* [Exercise tasks]
a) The Dominican history passage names several firsts in the Americas that the Dominican is home to. List each of them.
b) According to the Dominican history passage, on what date did Columbus die?
c) Continue the passage on Dominican history and Columbus, starting after its final sentence.

(Source extract Opens)

As part of the settlement, the Dominican is home to the first cathedral, monastery, castle, and fortress in the Americas. These are all located in Santa Domingo’s Colonial Zone, which has been declared a UNESCO World Heritage Site. Heck, there’s even a Hard Rock Café there!

Once Spain conquered the Aztecs and Incas, they forgot about their holdings in the Caribbean and French pirates (think buccaneers searching for wine and cheese, rather than gold and rum) swooped in to take the neglected land. A series of peace treaties between Spain and France first gave what is now Haiti to the French and later what is now the Dominican Republic.

pirate-cat

As for Columbus, he continued to make voyages between the “New World” and “Old World,” which sounds like some sort of science fiction plot. In 1504, Columbus returned to Spain for good. He died on May 20, 1506, as a result of reactive arthritis, which could have been brought on by anything from food poisoning to sexually transmitted diseases (which one would you rather contract!?). Estimates state he was 54 years old.

(Source extract Closes)
(Listed records Opens)

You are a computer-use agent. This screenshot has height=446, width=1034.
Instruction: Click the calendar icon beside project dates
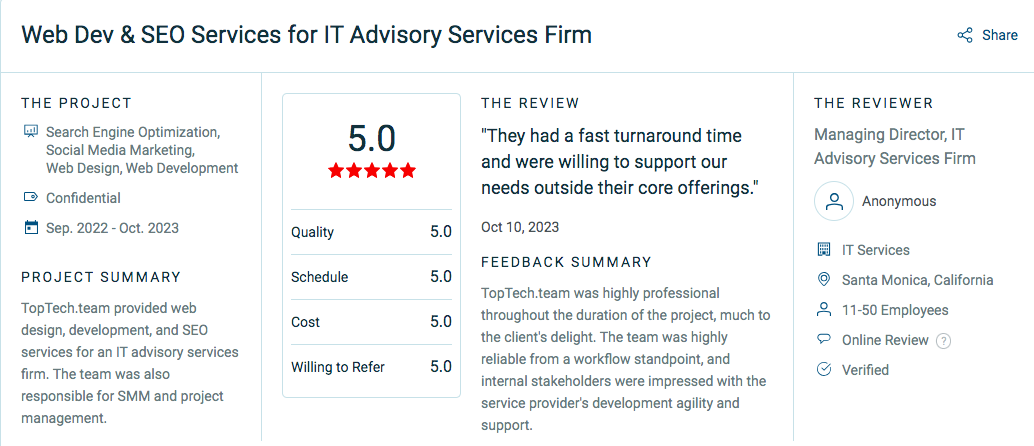click(30, 228)
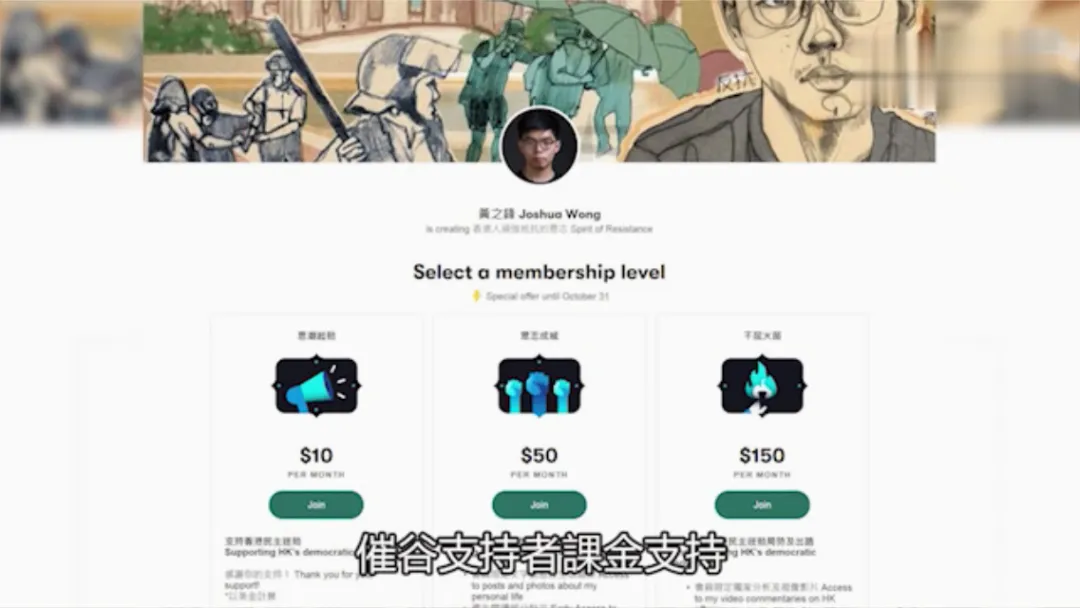Click the megaphone tier icon
Screen dimensions: 1080x608
coord(316,386)
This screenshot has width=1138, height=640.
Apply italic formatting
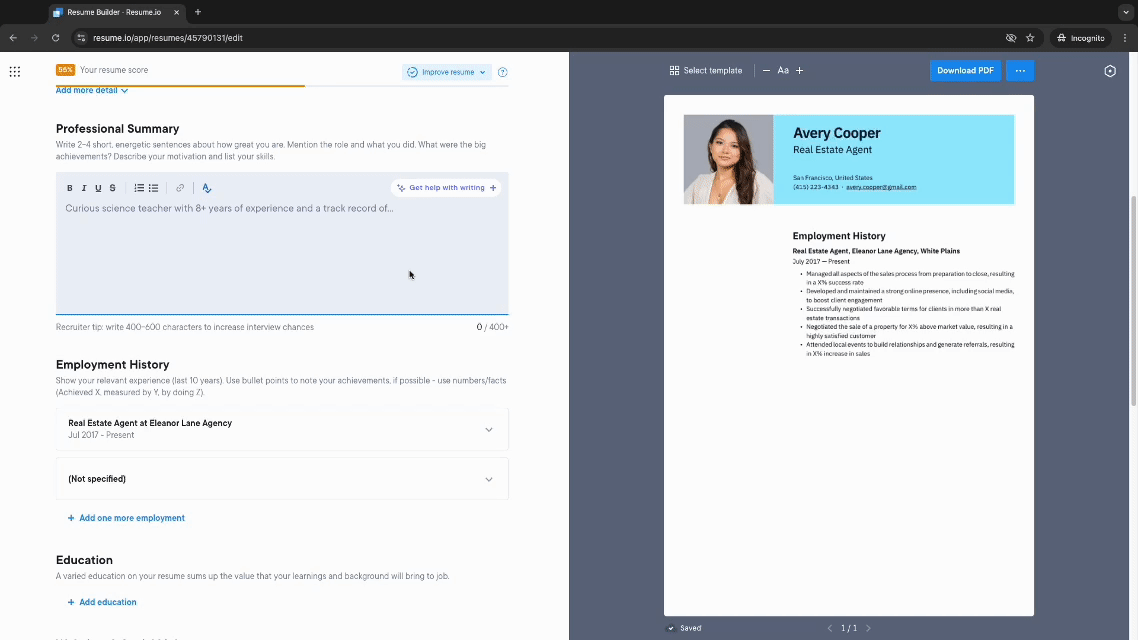(85, 188)
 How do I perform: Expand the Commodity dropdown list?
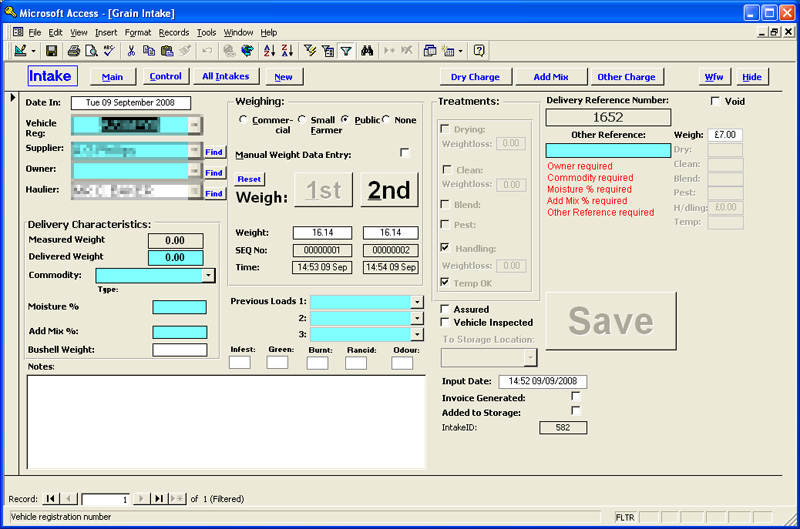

(Listed records Closes)

* [Answers given]
a)
cathedral
monastery
castle
fortress

b) May 20, 1506

c)
And here’s where the explorer’s story takes an interesting twist that has helped his legend endure throughout the Dominican Republic, as well as around the world: both the D.R. and Spain claim to be in possession of Christopher Columbus’ remains. And both have legitimate claims to the relic.

Columbus was first buried in Valladolid, Spain, where he passed away, before being moved to the La Cartuja monastery in Seville, Spain, by request of his son Diego. Columbus had stated that he would like his final resting place to be in the New World, but no monument was grand enough yet for this request. Finally, in 1537, Christopher and Diego’s bones were shipped to Santa Domingo and placed in the cathedral there.

Later, came the aforementioned period of French rule. The Spaniards, fearing what the French would do with Columbus’ remains, moved them to Havana, Cuba. The Spanish-American War of 1898 forced the bones to be moved back to Spain, once again. This time, they were housed at the Cathedral of Seville, amongst an elaborate setting, featuring a tomb and statues.

Celebrating Columbus

In 1877, however, a box inscribed “Don Christopher Columbus” was discovered in the Santa Domingo cathedral, which contained human remains showing signs of advanced arthritis. This led the Dominicans to conclude that either Spain took the wrong remains away all those years ago, or that a bait and switch was pulled and the Spanish were in possession of bones not belonging to Columbus.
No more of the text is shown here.